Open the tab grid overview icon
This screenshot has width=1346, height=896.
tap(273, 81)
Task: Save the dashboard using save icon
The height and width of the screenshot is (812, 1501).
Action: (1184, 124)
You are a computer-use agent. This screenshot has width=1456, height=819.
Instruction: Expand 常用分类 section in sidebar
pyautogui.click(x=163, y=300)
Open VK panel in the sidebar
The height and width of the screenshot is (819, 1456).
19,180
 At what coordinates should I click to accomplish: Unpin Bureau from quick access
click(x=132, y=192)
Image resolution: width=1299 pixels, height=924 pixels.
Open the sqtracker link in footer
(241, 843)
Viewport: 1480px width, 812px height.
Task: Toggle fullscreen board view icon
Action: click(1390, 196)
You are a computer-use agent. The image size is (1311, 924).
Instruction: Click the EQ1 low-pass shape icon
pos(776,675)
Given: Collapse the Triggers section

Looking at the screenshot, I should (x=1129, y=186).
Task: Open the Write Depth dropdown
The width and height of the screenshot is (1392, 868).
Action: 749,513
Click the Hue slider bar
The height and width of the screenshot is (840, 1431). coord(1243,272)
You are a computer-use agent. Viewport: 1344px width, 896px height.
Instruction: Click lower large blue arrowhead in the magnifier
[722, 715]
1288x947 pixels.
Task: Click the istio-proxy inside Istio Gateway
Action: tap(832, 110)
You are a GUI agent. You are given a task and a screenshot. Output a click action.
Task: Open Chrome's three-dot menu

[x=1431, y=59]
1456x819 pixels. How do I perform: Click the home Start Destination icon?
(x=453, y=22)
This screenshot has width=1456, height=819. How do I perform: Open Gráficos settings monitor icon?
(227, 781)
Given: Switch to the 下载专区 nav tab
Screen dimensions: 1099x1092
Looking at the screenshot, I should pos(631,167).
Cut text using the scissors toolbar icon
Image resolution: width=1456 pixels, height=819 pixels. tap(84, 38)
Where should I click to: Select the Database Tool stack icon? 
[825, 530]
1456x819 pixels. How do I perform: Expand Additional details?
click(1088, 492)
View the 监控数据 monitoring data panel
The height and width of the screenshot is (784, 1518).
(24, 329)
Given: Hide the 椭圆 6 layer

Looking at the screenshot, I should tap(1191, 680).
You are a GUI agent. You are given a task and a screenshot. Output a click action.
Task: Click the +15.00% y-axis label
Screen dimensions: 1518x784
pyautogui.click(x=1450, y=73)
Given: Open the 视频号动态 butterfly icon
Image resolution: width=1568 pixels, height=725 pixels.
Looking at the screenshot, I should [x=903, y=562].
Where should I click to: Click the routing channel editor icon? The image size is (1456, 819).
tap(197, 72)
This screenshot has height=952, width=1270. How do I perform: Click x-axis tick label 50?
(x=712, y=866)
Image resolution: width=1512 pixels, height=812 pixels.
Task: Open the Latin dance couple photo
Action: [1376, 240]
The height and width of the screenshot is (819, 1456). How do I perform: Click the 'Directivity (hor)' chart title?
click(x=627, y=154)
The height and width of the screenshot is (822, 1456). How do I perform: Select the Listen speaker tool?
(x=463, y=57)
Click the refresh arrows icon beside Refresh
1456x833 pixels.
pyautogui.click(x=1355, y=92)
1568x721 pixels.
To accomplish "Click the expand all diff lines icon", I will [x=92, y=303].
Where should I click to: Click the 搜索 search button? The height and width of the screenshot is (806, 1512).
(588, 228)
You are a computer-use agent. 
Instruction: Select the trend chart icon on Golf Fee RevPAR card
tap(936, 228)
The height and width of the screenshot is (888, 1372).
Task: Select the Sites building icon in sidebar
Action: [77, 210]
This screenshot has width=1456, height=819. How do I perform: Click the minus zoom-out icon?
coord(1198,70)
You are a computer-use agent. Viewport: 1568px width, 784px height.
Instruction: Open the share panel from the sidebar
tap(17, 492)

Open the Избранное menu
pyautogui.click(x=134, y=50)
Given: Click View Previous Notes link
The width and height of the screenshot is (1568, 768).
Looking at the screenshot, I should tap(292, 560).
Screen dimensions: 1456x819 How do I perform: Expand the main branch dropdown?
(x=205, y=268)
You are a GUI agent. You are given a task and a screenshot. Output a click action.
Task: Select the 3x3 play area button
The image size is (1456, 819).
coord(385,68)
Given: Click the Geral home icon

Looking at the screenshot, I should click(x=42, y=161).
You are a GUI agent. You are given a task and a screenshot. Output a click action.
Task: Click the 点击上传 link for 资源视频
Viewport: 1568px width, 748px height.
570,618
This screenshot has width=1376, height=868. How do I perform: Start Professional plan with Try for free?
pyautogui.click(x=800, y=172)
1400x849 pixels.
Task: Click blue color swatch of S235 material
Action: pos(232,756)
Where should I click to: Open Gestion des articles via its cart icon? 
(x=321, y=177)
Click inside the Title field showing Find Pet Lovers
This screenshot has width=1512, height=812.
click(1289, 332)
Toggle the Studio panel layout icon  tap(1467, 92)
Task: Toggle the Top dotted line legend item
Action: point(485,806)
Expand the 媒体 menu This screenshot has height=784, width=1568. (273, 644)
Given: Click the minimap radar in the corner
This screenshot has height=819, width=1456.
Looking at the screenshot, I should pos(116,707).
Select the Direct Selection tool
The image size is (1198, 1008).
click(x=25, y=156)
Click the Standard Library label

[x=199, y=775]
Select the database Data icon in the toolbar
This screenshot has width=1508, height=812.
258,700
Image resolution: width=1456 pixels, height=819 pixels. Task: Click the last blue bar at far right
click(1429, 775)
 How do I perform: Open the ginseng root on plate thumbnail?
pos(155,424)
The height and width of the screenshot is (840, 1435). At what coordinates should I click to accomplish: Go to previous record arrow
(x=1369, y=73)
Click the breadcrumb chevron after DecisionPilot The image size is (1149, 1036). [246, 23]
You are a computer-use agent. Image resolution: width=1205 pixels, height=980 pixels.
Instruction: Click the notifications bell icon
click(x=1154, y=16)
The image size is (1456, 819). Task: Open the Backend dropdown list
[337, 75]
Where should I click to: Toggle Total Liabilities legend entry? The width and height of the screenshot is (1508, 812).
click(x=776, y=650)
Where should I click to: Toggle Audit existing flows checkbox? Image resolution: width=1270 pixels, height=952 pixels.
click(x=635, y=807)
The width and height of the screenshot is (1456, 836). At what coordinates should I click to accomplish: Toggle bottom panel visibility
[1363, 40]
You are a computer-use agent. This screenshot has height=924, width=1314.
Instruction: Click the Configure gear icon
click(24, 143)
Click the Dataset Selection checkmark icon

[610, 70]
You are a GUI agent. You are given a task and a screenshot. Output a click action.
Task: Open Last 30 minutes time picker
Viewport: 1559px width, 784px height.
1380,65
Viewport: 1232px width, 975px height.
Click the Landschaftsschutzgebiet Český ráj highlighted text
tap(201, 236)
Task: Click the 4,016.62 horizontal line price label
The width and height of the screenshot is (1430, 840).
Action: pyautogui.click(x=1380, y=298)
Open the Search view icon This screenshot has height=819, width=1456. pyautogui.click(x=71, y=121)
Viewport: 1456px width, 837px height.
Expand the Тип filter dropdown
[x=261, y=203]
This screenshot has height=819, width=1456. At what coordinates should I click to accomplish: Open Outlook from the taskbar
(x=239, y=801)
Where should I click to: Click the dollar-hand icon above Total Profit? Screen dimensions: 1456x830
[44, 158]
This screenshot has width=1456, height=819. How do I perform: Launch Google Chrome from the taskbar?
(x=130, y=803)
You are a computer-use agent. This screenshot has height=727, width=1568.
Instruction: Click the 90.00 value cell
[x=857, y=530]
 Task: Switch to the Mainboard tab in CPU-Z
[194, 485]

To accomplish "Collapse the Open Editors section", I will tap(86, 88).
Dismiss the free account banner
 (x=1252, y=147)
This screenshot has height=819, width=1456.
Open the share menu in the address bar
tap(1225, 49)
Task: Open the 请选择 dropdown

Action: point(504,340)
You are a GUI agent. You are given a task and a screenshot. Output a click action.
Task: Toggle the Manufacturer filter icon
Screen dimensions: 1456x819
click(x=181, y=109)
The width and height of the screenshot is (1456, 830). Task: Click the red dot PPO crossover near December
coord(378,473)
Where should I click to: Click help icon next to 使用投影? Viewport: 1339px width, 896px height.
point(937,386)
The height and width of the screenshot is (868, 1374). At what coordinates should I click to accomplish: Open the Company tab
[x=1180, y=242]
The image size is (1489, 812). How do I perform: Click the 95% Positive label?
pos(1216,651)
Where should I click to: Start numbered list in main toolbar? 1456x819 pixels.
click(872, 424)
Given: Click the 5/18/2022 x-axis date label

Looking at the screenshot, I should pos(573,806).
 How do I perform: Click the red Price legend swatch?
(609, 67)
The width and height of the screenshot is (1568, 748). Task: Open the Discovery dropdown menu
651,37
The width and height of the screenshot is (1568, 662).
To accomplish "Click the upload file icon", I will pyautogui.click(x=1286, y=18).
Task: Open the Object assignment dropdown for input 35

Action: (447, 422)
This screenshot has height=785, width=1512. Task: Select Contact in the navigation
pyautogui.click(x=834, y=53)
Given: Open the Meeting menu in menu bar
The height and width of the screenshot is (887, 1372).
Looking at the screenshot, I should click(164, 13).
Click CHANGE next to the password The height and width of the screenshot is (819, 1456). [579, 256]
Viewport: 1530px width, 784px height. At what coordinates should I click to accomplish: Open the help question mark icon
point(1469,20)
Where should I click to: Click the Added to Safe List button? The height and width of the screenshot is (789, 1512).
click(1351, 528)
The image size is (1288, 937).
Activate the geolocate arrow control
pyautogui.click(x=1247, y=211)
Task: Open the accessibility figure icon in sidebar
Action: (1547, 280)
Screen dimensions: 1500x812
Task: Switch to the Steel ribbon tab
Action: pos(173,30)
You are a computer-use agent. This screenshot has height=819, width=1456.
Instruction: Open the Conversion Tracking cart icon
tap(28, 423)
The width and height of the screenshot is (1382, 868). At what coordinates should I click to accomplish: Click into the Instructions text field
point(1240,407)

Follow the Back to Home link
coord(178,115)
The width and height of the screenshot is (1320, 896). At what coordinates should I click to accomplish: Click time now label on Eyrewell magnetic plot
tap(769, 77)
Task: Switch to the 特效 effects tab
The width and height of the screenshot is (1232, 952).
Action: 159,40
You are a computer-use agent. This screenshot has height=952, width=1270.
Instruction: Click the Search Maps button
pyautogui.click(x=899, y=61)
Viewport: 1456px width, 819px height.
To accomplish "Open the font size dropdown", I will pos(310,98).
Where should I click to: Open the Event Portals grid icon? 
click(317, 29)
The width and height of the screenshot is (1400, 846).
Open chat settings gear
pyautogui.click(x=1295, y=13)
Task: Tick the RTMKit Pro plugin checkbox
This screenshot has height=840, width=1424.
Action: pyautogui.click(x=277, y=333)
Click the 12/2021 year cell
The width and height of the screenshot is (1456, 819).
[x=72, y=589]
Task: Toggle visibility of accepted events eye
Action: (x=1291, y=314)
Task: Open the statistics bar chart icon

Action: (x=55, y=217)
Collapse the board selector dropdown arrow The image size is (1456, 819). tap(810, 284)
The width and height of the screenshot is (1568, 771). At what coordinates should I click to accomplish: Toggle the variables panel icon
_____
» **Work request**
Search the preceding listing for "computer" and extract every line where it is found.

» **Answer box**
You are a computer-use agent. This screenshot has width=1456, height=819.
You are a computer-use agent. The image size is (1311, 924).
You are a computer-use agent. Viewport: 1344px width, 896px height.
You are a computer-use agent. 
You are a computer-use agent. Viewport: 1568px width, 784px height.
You are a computer-use agent. Image resolution: width=1205 pixels, height=980 pixels.
You are a computer-use agent. This screenshot has height=924, width=1314.
You are a computer-use agent. This screenshot has height=727, width=1568.
You are a computer-use agent. This screenshot has height=819, width=1456.
You are a computer-use agent. This screenshot has height=952, width=1270.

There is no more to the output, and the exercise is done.